=== Objetivo da tarefa ===
No relato sobre a vida nas ruas, o que a pessoa aponta como solução para sair delas?

━━━━━ Trecho ━━━━━

Não tinha nada para fazer. Tinha monitores arrogantes. Não conseguia entender, pois tinha gente que freqüentou a clínica quatro vezes, ficou nove meses, saiu da clínica sem usar nada e nas ruas voltou a usar de novo e teve que voltar para a clínica.

 

Não tinha uma escola para acompanhar, nem alguma coisa para trabalhar a mente. Achei melhor me afastar, pois ia perder meu tempo, não vou ter futuro nenhum. A única coisa que você vai ter é uma cama, um café da manhã, almoço e janta. Mas não tem uma cultura. Só vi mesmo um monitor dando as ordens e a gente tinha que acatar, ele não aceitava nossas opiniões.

 

Não entrei lá para arrumar encrenca, da mesma forma que entrei eles me deram a oportunidade de sair. Mas tem resultado, conheço pessoas que ficaram na clínica e conseguiram arrumar emprego, estão com a família, sossegados, e há mais de 23 anos sem usar nada.

 

Guarda Civil Metropolitana

A GCM chega com caminhão e carrega colchão, cobertor, bolsa e o que tiver pela frente e jogam no caminhão. Não tem quem chegue perto, se chegar, leva borrachada. Você pode ir na Praça da Sé, no Anhangabaú, onde tiver morador de rua eles fazem isso.

 

Uma possível solução

A solução para sair das ruas é arrumar um trabalho, uma oportunidade de emprego para poder correr atrás de alguma estrutura para minha vida, pois no momento eu não tenho estrutura nenhuma, nenhum alicerce. Queria um trabalho, pois acho que por meio desse trabalho eu conseguiria dar os passos que estão faltando.

━━━━━ Dados fornecidos ━━━━━

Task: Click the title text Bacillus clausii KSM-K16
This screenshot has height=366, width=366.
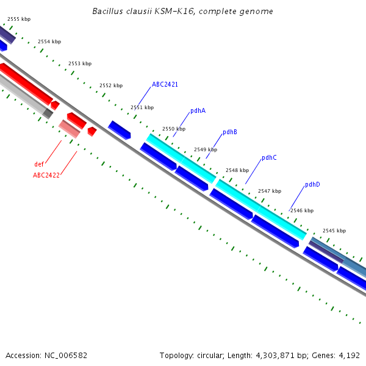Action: [x=183, y=12]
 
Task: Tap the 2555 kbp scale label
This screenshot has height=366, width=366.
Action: [x=19, y=19]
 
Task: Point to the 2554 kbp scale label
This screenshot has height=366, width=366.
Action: [x=49, y=41]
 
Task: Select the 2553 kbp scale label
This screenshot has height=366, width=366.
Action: [x=80, y=63]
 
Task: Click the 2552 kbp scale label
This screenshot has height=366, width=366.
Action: [x=111, y=85]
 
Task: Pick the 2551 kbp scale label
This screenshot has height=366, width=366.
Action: [x=142, y=107]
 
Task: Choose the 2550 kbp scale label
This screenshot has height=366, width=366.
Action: [x=174, y=129]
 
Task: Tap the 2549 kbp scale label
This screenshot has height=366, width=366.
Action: [x=206, y=149]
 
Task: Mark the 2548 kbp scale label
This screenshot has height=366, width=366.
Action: [x=237, y=170]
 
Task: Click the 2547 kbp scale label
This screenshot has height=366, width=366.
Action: [x=270, y=191]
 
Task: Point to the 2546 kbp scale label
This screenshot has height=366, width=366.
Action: [x=302, y=210]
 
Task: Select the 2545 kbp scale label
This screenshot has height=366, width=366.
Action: [x=334, y=231]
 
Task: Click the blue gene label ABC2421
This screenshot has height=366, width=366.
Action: [x=165, y=84]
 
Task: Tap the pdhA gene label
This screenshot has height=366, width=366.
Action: [x=198, y=110]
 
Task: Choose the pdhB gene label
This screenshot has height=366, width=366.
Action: [x=230, y=132]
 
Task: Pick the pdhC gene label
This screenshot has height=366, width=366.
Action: [x=269, y=157]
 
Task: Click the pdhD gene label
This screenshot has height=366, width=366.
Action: [x=312, y=184]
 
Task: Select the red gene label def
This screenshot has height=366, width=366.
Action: [x=39, y=164]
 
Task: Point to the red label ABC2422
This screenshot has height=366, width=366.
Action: [x=46, y=175]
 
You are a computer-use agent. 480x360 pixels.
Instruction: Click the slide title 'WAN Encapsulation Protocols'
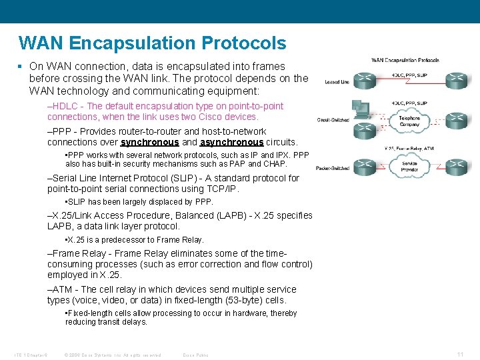153,43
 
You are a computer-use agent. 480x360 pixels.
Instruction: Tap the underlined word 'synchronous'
149,142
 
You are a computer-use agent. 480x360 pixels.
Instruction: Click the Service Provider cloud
409,167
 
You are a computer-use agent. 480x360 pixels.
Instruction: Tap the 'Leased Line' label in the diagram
337,82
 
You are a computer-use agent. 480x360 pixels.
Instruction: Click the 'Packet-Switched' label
333,168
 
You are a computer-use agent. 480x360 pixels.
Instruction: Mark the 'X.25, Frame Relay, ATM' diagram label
409,148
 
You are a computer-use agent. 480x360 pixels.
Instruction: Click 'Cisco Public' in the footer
195,355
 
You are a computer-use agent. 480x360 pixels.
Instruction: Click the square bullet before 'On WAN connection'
21,67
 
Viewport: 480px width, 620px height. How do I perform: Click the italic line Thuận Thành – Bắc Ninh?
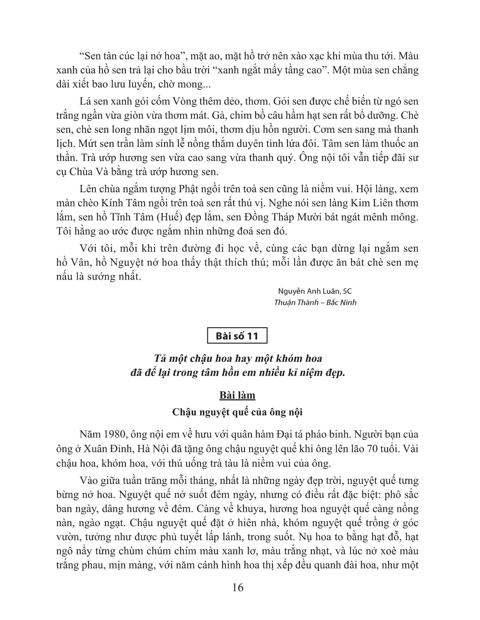pyautogui.click(x=315, y=302)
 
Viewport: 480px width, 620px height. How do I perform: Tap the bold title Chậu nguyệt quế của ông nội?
pyautogui.click(x=237, y=412)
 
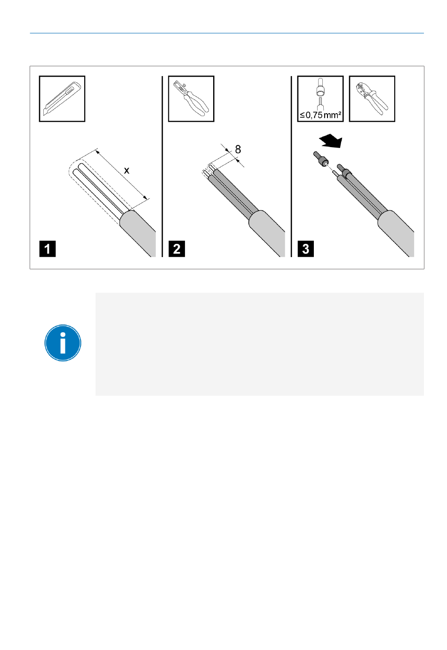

━━━━━

=== Resposta do exercício ===
Arrumar um trabalho, uma oportunidade de emprego.